### EXERCISE GOAL
The result should be an exact copy of only the lines from the one with "Task: Open the Pocket save icon" through the last line of the data below, with pictures omitted.

Stored dataset items
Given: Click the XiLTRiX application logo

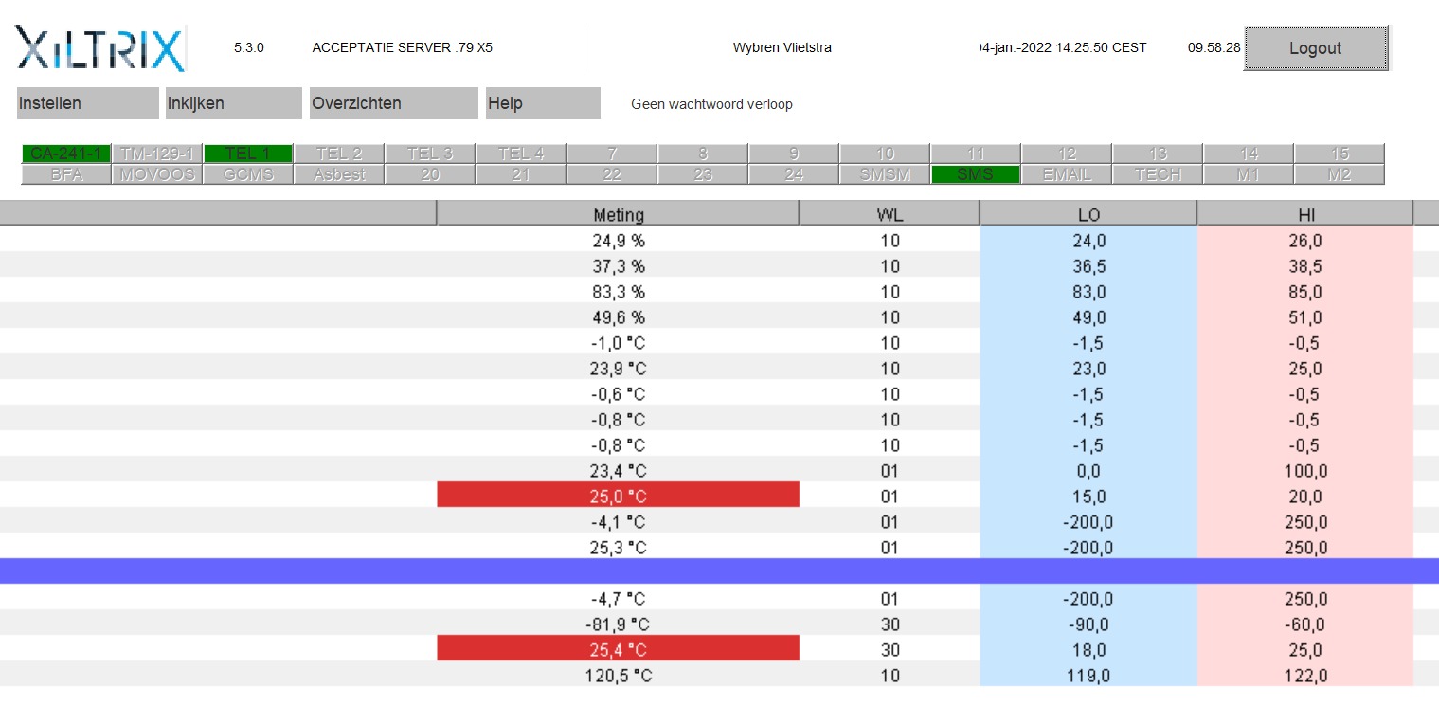Looking at the screenshot, I should click(x=99, y=47).

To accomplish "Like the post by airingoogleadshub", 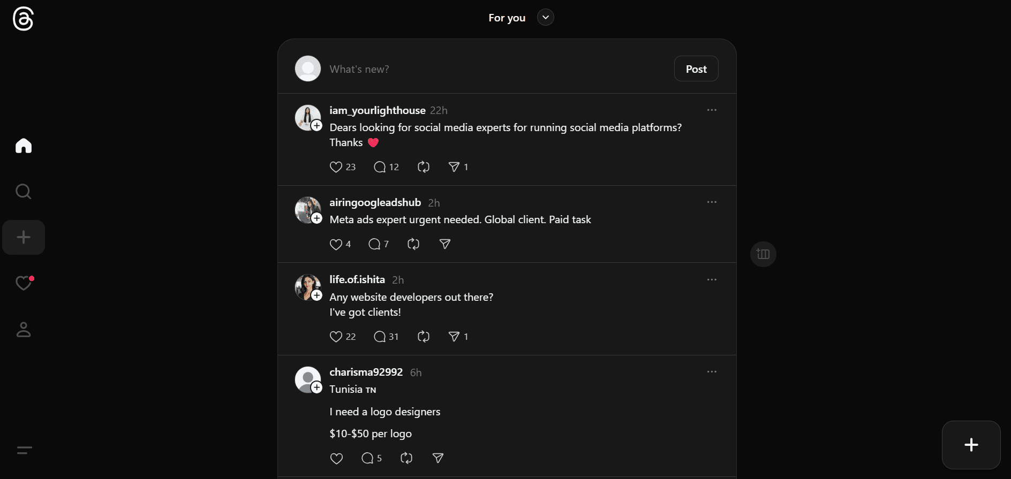I will pyautogui.click(x=336, y=244).
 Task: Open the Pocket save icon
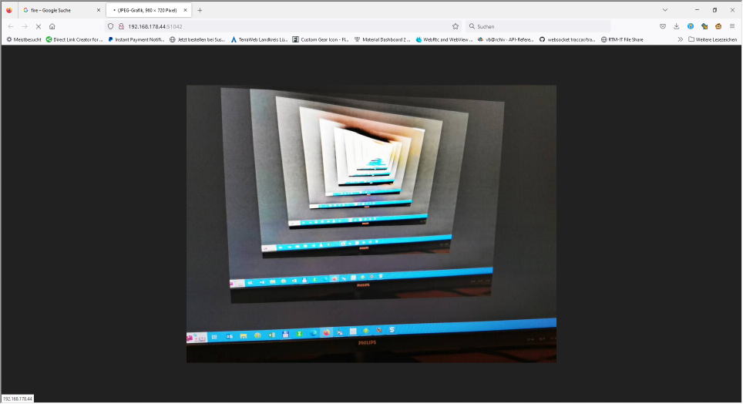663,26
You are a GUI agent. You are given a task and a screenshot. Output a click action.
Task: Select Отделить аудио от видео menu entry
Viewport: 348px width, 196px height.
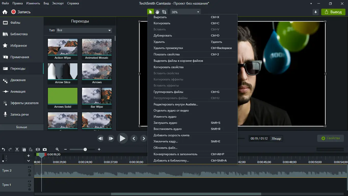coord(171,111)
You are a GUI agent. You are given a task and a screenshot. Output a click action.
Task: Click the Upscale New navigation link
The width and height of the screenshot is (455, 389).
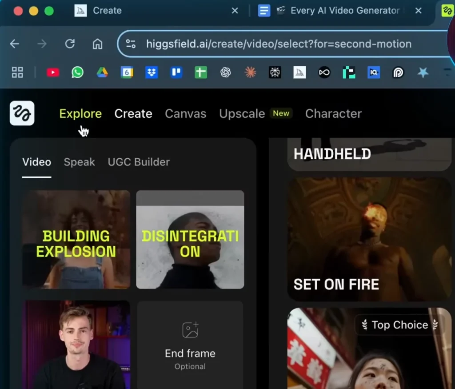[x=242, y=113]
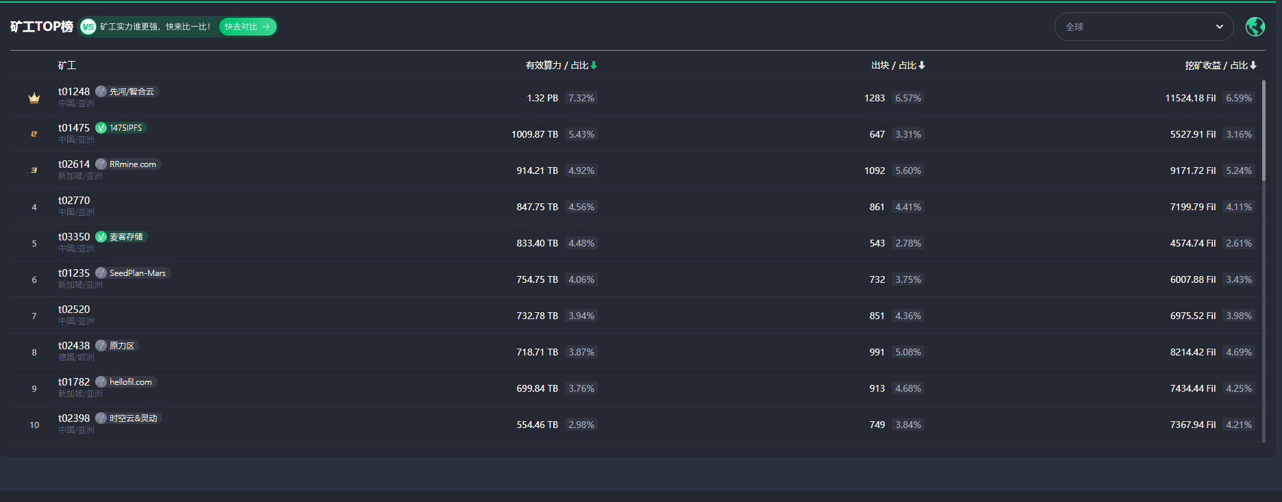
Task: Click the grey badge icon beside hellofil.com
Action: (x=101, y=382)
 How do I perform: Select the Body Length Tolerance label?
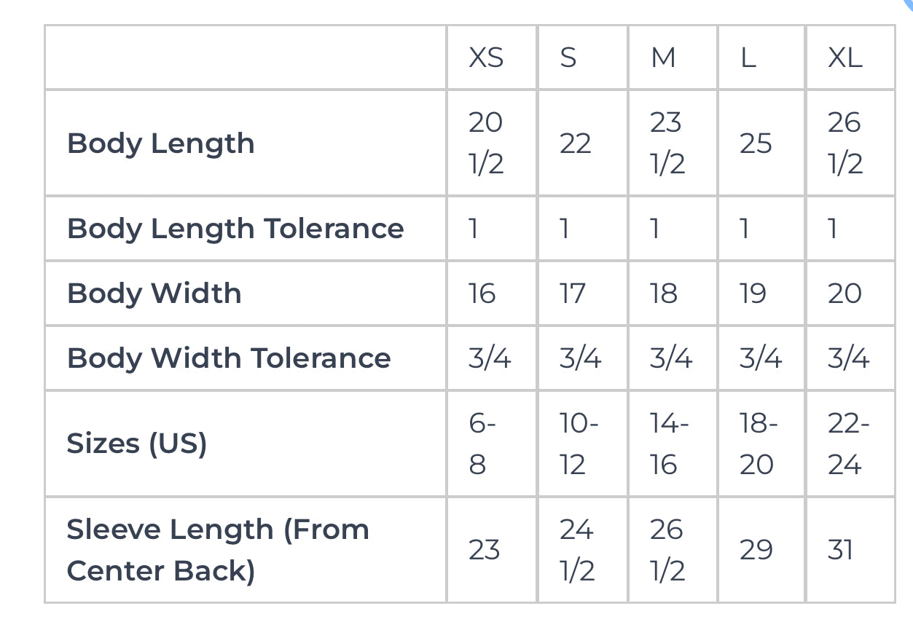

### ANSWER TO THIS PROBLEM
 Task: Open the Pocket save icon
663,26
You are a GUI agent. You are given a task and a screenshot. Output a click action.
Task: Select Отделить аудио от видео menu entry
Viewport: 348px width, 196px height.
coord(171,111)
You are a GUI agent. You are given a task and a screenshot. Output a click action.
Task: Click the Upscale New navigation link
The width and height of the screenshot is (455, 389).
[x=242, y=113]
Task: Click the grey badge icon beside hellofil.com
Action: (x=101, y=382)
 How do I perform: Select the Body Length Tolerance label?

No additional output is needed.